◆ **EXERCISE GOAL**
Copy nothing but the text: reproduce each line of the listing exactly and leave the pictures out.

# # # # #

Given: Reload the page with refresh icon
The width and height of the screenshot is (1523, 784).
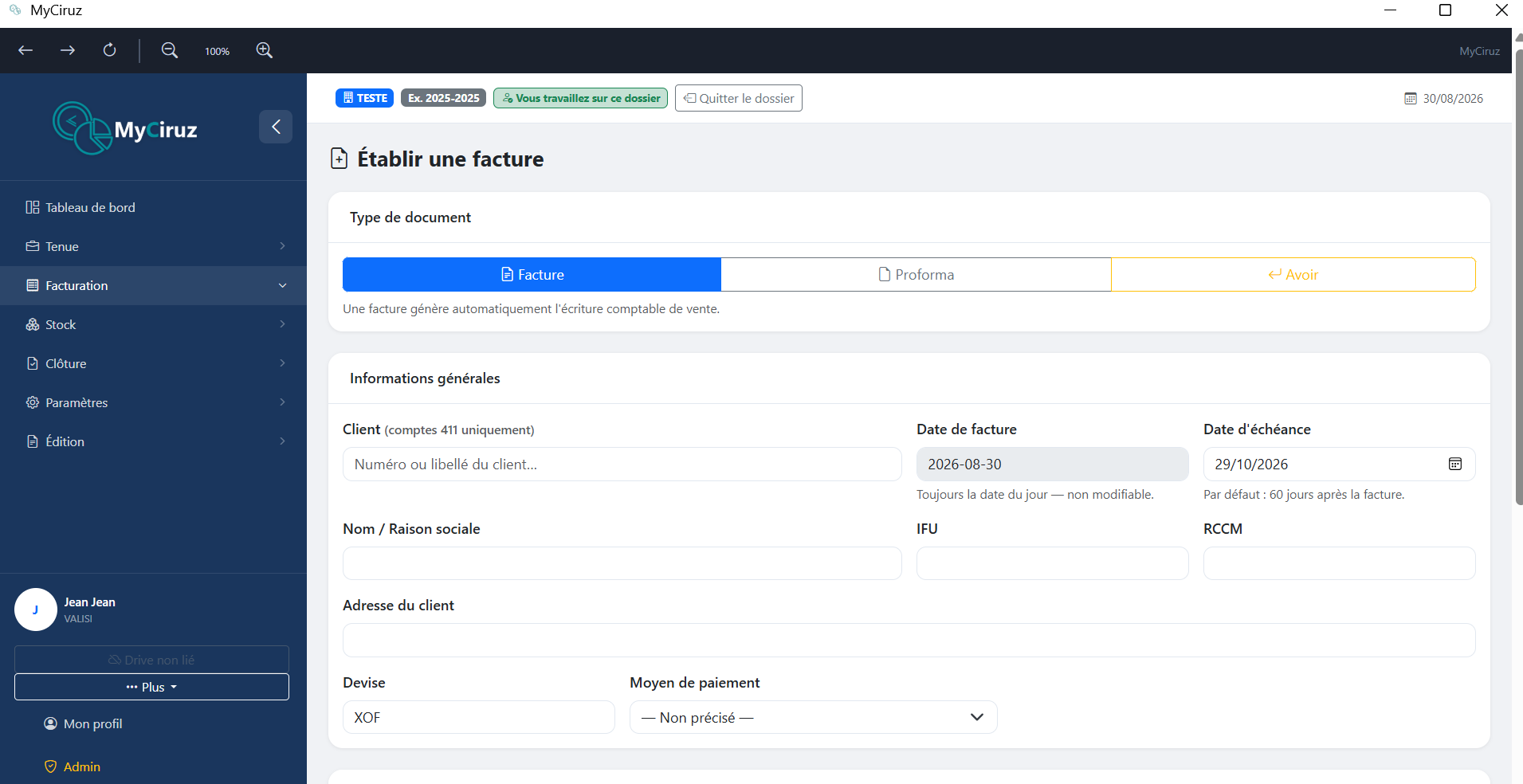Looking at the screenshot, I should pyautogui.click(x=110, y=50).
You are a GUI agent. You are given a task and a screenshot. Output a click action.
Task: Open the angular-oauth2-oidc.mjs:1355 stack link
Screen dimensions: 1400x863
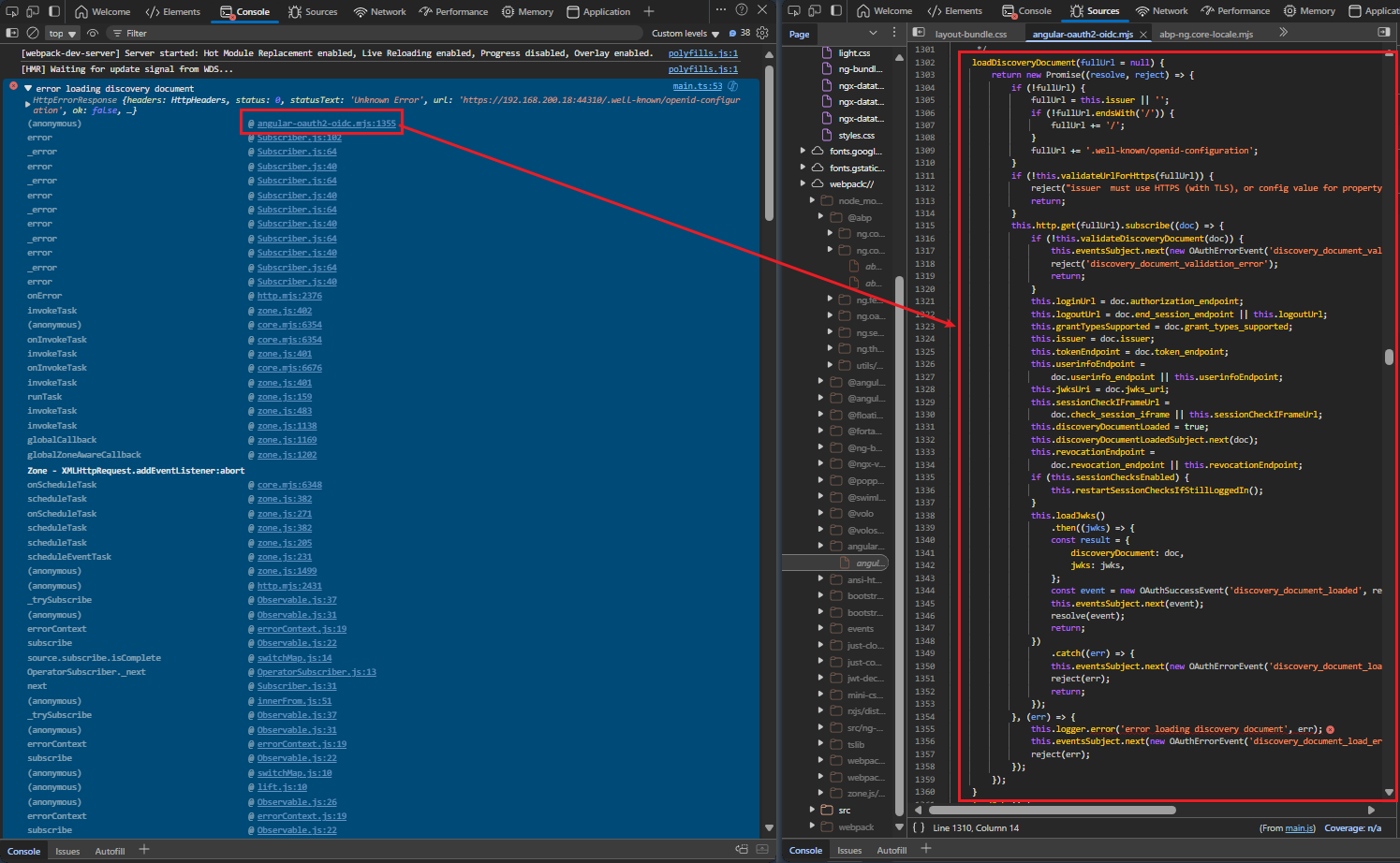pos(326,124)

# # # # #

◆ **REPLY**
Given: Reload the page with refresh icon
The width and height of the screenshot is (1523, 784).
Looking at the screenshot, I should pyautogui.click(x=110, y=50).
You are a GUI agent. You are given a task and a screenshot. Output a click action.
Task: Open the angular-oauth2-oidc.mjs:1355 stack link
Screen dimensions: 1400x863
pos(326,124)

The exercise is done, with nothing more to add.